De acordo com Crismeri Corrêa, presidente da seção gaúcha da Associação Brasileira de Recursos Humanos (ABRH-RS), a noção de respeito social ainda é mais discurso do que prática em muitas empresas, mas isso tende a mudar com a pandemia. Em um contexto de crise, máscaras começam a cair e a sociedade pode enxergar com mais clareza como agem as companhias em tempos incertos. Na avaliação dela, ao reforçar valores como respeito à diversidade, colaboração e transparência, as empresas podem ficar mais resistente a intempéries.
— Com consumidores mais bem informados e mais criteriosos, ter propósitos firmes ajudará as companhias a ganharem a preferência na hora das compras — avalia Crismeri.
Diversidade deve ganhar força
Valores éticos têm ganho importância tanto da porta para fora quanto dentro das empresas, complementa Elaine Terceiro, consultora da Mais Diversidade, que ajuda companhias a implementarem políticas de inclusão. Ela observa que empresas que já vinham implementando ações de respeito e atenção ao colaborador estão atravessando a atual crise com menos trauma.
— São empresas que já tinham programas ligados à saúde mental, jornada flexível e home office. Para elas, mudar a forma de trabalho não foi um caos — comenta.
Para a especialista, ter equipes mais plurais, com pessoas de diferentes raças, gêneros e idades em cargos de decisão, poderá ajudar as companhias a se adaptarem com mais facilidade ao mundo pós-pandêmico.
— Se você tem equipes heterogêneas, consegue dar uma resposta mais rápida às mudanças e ter mais resiliência para atravessar crises. Esta lição muitas empresas estão aprendendo agora a ferro e fogo — completa.
A Birô Atelier, em Novo Hamburgo, nasceu em 2018 amarrada ao conceito de gerar impacto positivo na sociedade.
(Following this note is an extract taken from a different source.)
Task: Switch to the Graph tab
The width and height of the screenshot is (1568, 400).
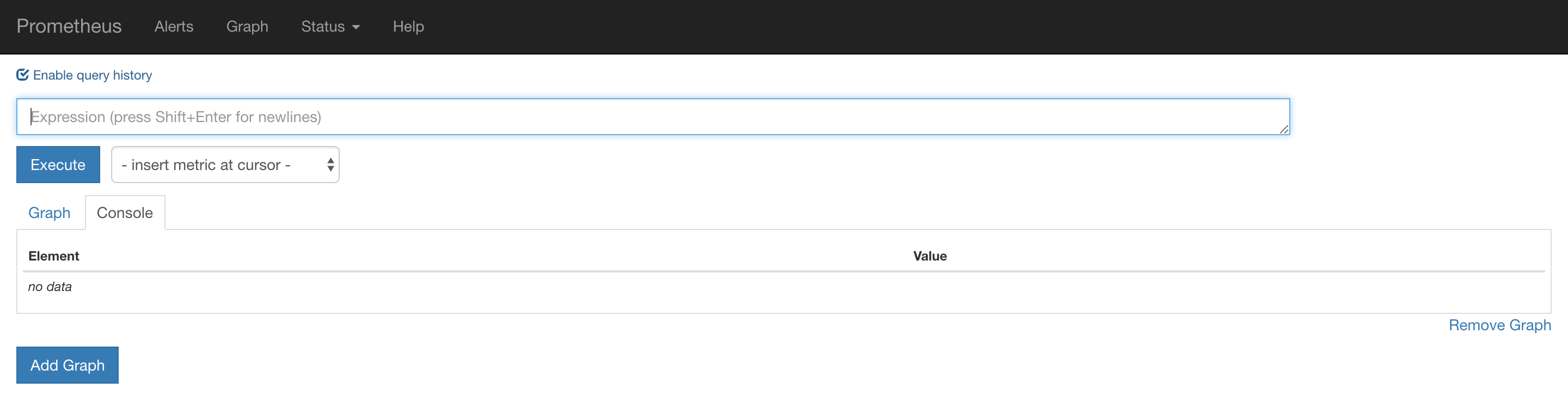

A empresa procura ajudar pessoas em vulnerabilidade social ao fornecer treinamento de corte e costura e comprar sua produção.
A empresa fechou parceria com a Ciclo Reverso, uma organização de impacto social de Viamão, para capacitar mulheres em vulnerabilidade social de Viamão. Elas foram treinadas e agora são colaboradoras externas: recebem da Birô a matéria-prima e revendem à empresa do Vale do Sinos sua produção. Além disso, todas peças são feitas com retalhos ou sobra de estoques de grandes fábricas de tecidos, que seriam descartados, o que representa preservação ambiental.
— Com a pandemia, reduzimos a produção interna e reforçamos encomendas junto a pessoas que perderam seus empregos em razão da crise — explica Bianca Rodrigues, sócia da empresa.
Com menor demanda por confecções, a Birô colocou seu foco em máscaras de algodão personalizadas e ações nas redes sociais, em uma mudança de rumo que contou com a ajuda do Serviço Brasileiro de Apoio às Micro e Pequenas Empresas (Sebrae-RS). O retorno do consumidor tem superado expectativas.
— Mais consumidores têm descoberto nossa marca e compartilhado nossas ações sociais. Isso tem gerado negócios e nos estimulado a seguir em frente em um momento de grandes mudanças — comemora Bianca.